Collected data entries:
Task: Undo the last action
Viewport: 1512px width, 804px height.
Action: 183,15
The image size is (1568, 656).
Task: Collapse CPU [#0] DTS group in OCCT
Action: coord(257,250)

## Work to be completed
Every entry above must be copied exactly.

## Completed task
Task: Undo the last action
Viewport: 1512px width, 804px height.
Action: 183,15
The image size is (1568, 656).
Task: Collapse CPU [#0] DTS group in OCCT
Action: coord(257,250)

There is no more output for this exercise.